Este vídeo formó parte, junto a “Everything is circular until is not”, de la exposición “When Lines are times” comisariada por Marti Manen para el Espai 13, de la Fundación Joan Miró de Barcelona, en 2016.


Instrucciones para besar
Sonido. Color. Digital. 2016. 3’51’’
El color rojo, está asociado tradicionalmente al amor, a la pasión y es un rojo intenso el que llena la pantalla al ver esta obra, en la que Rosana Antolí continúa en su línea sobre lo absurdo del hecho cotidiano, a partir de aislar un gesto habitual y espontáneo, en este caso el beso. Lo emocional de un beso llevado al pragmatismo, a través de su automatización mediante una voz en off que guía, a partir de instrucciones tomadas de internet, a un grupo de gente para llevar a cabo ese acto tan íntimo. ¿Qué pasa con esos gestos, con esas rutinas que hacemos sin pensar, cuando se vuelven conscientes y dirigidos por un tercero?.

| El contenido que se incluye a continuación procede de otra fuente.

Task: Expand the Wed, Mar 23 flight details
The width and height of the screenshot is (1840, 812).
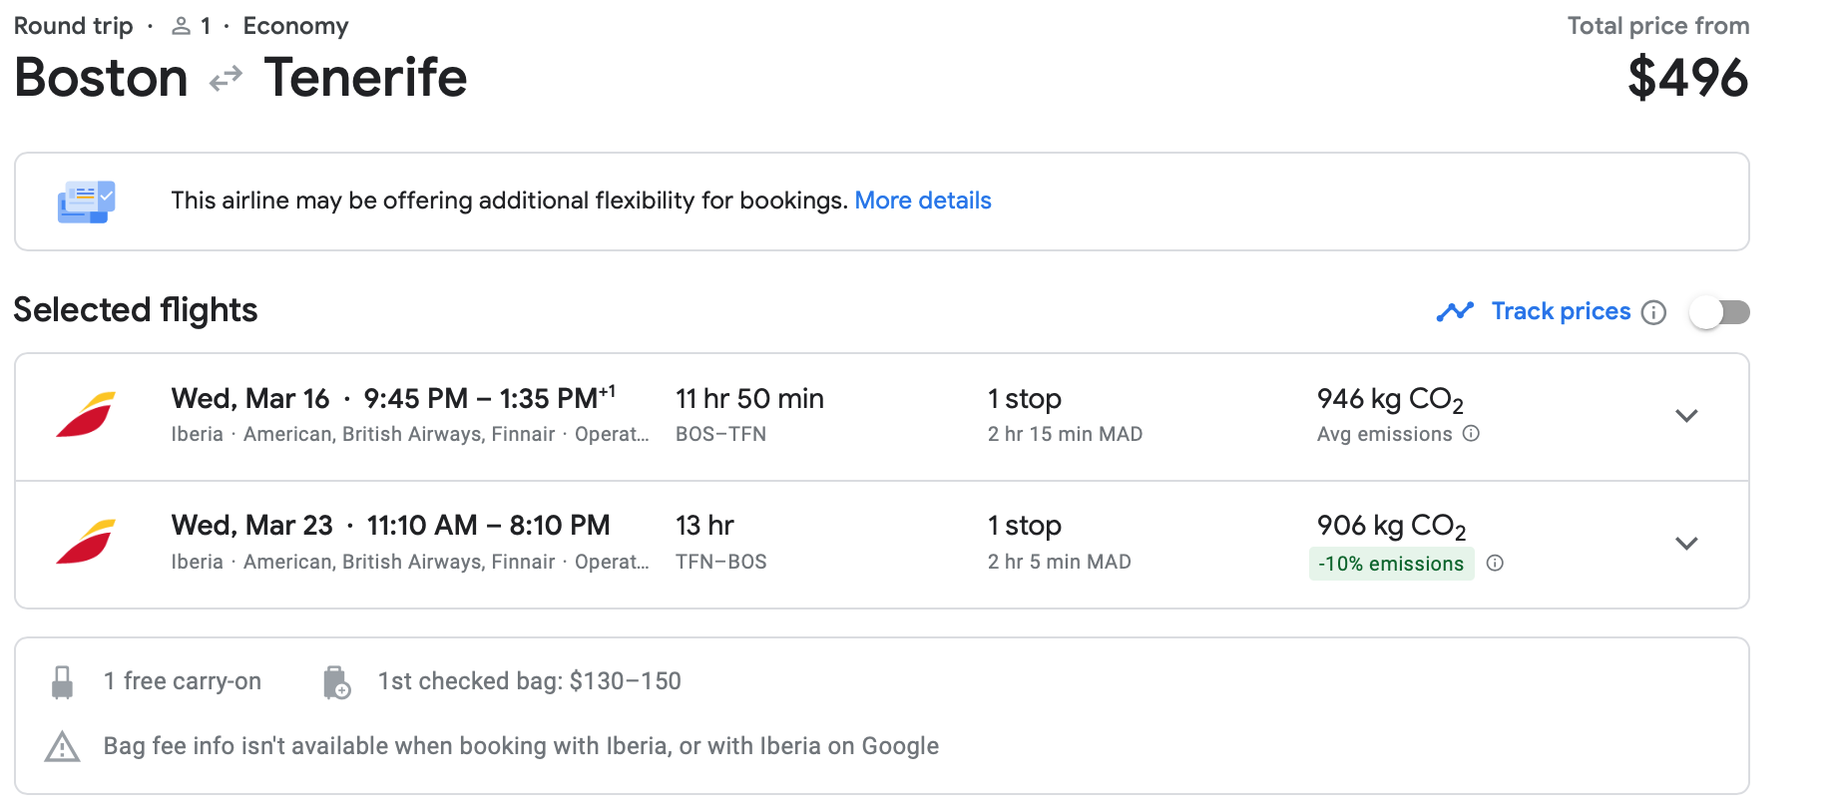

Piri Reis. La continuación de un mito
Sonido. Color. Digital. 2017. 22’
El museo de Topkapi en Estambul alberga uno de los grandes misterios de la historia, el mapa de Piri Reis. Pintado sobre una piel de gacela y decorado con dibujos de animales exóticos, este mapa del Atlántico, encierra un sin fin de preguntas que a lo largo del tiempo, los expertos no han acertado a responder. Como curiosidad, en los márgenes del mapa, hay inscripciones que remiten al mismo Cristóbal Colón. En el SXVI cuando Piri Reis cartografía esta zona del Sur de América (actual Sur de Argentina y Chile) todavía no habían llegado hasta allí los europeos.


Este mapa y este misterio sirven de inspiración a Rosana, que en ningún momento intenta reescribir la historia del navegante otomano si no que la utiliza como excusa, como punto de partida para explicar cómo las grandes civilizaciones occidentales relegan al olvido a los pueblos indígenas. Se trata de repensar la historia y a través de esta película, obtener un punto de vista crítico y una mirada decolonial, desde su posición también como artista española y europea que cuenta el olvido del pueblo Mapuche, un pueblo que desde sus orígenes se ha sabido servir de los mitos y seres desconocidos para explicar las grandes cuestiones de la existencia humana. La poética construida a través de los Mapuche, sirve como ejemplo de resistencia de todo un continente.


En la película, tenemos referencias de textos como “La Cautiva” de Esteban Echeverría o “El Gaucho” de Martín Fierro. La música tradicional y el baile están también presentes como acto de reivindicación. Cantos tradicionales, coreografías grupales, murgas infantiles y modernidad con la inclusión del rap resistente de Waikil y el tema “Mapuche en pie de guerra”.


Para el montaje de la obra, Rosana utiliza imágenes de archivo. Vemos a jugadores de palín (juego de pelota tradicional) y jinetes gauchos. Resulta un contrasentido, como desde los propios gobiernos de Argentina y Chile actualmente se maltrata al originario poblador indígena. La identidad nacional no es más que una construcción ficticia.


Rosana toma partido y nos presenta una pintura en movimiento, tan habitual por otro lado en toda su obra, es importante el papel del artista como coreógrafo de lo social. Una película que empieza y termina en loop. “¿Cómo serían los movimientos de los cuerpos invisibilizados durante 200 años? Se pregunta la autora. El mapa que traza Rosana Antolí, comparte con el espectador como esos cuerpos que bailan, que resisten, como cada pequeño gesto de este pueblo, expresa libertad y pueden hacer visible lo invisible.